DIRECTIONS FOR THIS TASK
Update the listing from the line with "Click the scissors cut icon" up to and including the line with "will click(59, 157).", replacing "Instruction:" with "Command:" and leaving everything else unchanged. Give back only those lines.

**** INPUT DATA ****

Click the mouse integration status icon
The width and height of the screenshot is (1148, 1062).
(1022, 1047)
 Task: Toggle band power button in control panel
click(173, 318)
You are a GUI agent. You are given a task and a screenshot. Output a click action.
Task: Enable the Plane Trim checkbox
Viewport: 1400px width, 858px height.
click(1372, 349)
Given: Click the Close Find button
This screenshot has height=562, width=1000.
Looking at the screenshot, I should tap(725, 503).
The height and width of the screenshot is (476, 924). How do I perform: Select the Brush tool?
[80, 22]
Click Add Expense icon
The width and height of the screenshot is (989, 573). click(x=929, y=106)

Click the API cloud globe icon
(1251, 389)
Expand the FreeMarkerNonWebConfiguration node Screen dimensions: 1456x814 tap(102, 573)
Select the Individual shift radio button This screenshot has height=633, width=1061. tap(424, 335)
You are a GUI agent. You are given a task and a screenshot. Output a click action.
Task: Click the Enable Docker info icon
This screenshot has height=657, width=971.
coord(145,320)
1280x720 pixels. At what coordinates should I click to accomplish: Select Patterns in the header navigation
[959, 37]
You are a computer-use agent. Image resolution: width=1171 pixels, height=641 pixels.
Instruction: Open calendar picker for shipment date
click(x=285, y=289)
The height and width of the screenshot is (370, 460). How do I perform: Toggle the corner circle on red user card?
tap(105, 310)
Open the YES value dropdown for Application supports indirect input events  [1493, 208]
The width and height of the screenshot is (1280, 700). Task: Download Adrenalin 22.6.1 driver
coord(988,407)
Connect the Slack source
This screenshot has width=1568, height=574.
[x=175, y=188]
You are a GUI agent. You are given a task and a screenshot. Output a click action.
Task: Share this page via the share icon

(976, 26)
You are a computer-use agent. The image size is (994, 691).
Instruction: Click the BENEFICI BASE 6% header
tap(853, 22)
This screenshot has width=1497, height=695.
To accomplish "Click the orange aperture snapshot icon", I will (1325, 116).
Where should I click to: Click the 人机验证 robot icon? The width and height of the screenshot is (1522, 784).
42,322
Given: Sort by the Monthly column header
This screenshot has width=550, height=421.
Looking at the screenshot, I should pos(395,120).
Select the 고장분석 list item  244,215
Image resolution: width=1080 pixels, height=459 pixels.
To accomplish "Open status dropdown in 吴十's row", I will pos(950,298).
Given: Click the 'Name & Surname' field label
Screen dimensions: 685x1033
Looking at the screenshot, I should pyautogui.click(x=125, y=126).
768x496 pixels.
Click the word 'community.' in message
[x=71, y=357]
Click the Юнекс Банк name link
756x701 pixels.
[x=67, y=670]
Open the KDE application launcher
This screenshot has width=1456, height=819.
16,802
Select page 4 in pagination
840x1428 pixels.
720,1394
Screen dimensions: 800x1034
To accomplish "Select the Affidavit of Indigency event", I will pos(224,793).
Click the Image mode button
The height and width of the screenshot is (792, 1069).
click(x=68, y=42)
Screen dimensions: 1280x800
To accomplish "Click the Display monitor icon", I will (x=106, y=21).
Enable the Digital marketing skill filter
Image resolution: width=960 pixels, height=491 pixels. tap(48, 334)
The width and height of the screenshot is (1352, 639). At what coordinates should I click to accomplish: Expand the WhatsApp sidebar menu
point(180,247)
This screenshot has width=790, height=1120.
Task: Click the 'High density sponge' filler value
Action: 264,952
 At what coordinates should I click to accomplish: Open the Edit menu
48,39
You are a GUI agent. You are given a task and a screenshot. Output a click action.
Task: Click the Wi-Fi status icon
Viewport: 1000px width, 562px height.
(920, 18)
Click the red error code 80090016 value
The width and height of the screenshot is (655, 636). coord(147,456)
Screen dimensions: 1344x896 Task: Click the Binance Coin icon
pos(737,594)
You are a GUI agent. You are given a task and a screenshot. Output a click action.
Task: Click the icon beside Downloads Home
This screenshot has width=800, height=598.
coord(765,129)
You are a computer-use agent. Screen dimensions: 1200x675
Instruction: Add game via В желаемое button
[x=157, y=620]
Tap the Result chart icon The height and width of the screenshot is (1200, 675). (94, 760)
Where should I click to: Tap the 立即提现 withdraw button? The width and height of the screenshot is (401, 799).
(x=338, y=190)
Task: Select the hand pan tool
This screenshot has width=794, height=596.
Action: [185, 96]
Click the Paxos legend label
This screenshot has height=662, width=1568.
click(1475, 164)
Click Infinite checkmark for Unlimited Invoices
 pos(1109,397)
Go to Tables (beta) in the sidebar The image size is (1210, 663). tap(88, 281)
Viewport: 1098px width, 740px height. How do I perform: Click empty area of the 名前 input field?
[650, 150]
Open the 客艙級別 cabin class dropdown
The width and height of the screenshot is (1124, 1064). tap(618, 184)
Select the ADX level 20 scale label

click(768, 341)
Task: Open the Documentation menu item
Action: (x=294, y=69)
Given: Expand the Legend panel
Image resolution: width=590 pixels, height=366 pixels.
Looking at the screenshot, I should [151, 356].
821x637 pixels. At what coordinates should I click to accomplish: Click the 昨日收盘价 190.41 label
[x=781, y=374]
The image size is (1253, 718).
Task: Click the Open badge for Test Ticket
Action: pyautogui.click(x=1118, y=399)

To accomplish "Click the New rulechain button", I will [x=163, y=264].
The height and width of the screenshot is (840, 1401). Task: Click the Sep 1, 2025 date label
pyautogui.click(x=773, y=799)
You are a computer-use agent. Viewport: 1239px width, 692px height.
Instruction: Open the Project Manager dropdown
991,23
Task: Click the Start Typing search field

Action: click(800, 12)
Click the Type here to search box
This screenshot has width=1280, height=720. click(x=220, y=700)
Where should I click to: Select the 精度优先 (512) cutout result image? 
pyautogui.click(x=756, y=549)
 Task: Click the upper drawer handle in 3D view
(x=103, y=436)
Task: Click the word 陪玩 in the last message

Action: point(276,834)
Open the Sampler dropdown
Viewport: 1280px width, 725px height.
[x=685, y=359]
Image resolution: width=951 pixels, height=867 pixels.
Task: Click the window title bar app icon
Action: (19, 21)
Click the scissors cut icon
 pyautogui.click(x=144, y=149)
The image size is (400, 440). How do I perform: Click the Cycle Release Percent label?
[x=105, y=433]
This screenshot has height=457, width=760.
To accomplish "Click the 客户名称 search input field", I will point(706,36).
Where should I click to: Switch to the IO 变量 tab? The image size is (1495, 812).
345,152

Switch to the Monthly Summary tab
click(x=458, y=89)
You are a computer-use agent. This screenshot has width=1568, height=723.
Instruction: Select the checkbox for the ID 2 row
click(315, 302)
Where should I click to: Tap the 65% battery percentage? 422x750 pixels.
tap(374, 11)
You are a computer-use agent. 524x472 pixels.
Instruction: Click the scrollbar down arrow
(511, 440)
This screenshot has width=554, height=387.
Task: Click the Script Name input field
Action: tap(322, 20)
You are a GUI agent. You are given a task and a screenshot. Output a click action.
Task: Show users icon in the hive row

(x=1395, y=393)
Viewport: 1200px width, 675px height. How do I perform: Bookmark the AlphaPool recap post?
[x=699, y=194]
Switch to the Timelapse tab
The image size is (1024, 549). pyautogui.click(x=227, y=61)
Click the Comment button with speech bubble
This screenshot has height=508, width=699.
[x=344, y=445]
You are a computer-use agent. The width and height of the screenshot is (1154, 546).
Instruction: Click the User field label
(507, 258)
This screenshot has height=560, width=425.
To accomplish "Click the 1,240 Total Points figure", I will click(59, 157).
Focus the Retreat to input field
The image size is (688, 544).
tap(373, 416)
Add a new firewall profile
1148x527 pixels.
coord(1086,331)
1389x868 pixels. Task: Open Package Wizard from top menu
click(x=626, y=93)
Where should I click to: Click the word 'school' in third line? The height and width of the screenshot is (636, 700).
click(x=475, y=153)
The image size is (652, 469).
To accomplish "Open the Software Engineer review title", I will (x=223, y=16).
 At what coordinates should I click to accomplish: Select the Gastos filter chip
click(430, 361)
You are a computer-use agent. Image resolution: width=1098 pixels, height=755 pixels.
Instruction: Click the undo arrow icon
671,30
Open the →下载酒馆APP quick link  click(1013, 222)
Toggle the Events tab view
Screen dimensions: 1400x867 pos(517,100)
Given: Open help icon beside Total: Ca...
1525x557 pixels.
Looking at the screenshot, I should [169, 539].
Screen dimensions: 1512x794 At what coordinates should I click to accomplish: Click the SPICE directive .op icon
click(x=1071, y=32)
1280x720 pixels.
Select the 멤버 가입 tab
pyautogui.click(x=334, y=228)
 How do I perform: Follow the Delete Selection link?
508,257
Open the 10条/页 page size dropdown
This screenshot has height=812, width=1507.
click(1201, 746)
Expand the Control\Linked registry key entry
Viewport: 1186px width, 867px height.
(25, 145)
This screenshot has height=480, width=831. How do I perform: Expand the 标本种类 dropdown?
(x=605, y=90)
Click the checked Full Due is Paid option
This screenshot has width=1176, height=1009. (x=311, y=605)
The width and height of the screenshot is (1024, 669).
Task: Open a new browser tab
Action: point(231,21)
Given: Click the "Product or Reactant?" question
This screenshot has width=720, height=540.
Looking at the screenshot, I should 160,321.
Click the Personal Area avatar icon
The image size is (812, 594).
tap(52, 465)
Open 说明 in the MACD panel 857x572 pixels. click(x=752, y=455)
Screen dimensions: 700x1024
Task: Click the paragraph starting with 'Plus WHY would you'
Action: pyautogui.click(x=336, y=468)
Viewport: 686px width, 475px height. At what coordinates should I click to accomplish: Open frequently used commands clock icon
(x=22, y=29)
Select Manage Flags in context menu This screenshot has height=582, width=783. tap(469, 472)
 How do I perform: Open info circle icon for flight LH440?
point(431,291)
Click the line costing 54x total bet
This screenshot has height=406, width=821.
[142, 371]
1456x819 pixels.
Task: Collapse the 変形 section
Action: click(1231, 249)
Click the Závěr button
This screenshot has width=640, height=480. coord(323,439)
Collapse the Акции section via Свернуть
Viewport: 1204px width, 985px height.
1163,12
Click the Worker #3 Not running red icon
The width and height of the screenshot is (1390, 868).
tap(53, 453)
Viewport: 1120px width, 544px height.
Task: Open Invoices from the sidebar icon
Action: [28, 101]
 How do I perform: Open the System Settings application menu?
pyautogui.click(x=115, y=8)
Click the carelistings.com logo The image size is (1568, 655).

****

WRITTEN SOLUTION
Click the scissors cut icon
 pyautogui.click(x=144, y=149)
The image size is (400, 440). How do I perform: Click the Cycle Release Percent label?
[x=105, y=433]
This screenshot has height=457, width=760.
To accomplish "Click the 客户名称 search input field", I will point(706,36).
Where should I click to: Switch to the IO 变量 tab? The image size is (1495, 812).
345,152

Switch to the Monthly Summary tab
click(x=458, y=89)
You are a computer-use agent. This screenshot has width=1568, height=723.
Command: Select the checkbox for the ID 2 row
click(315, 302)
Where should I click to: Tap the 65% battery percentage? 422x750 pixels.
tap(374, 11)
You are a computer-use agent. 524x472 pixels.
Command: Click the scrollbar down arrow
(511, 440)
This screenshot has width=554, height=387.
Task: Click the Script Name input field
Action: tap(322, 20)
You are a GUI agent. You are given a task and a screenshot. Output a click action.
Task: Show users icon in the hive row

(x=1395, y=393)
Viewport: 1200px width, 675px height. How do I perform: Bookmark the AlphaPool recap post?
[x=699, y=194]
Switch to the Timelapse tab
The image size is (1024, 549). pyautogui.click(x=227, y=61)
Click the Comment button with speech bubble
This screenshot has height=508, width=699.
[x=344, y=445]
You are a computer-use agent. The width and height of the screenshot is (1154, 546).
Command: Click the User field label
(507, 258)
This screenshot has height=560, width=425.
To accomplish "Click the 1,240 Total Points figure", I will click(59, 157).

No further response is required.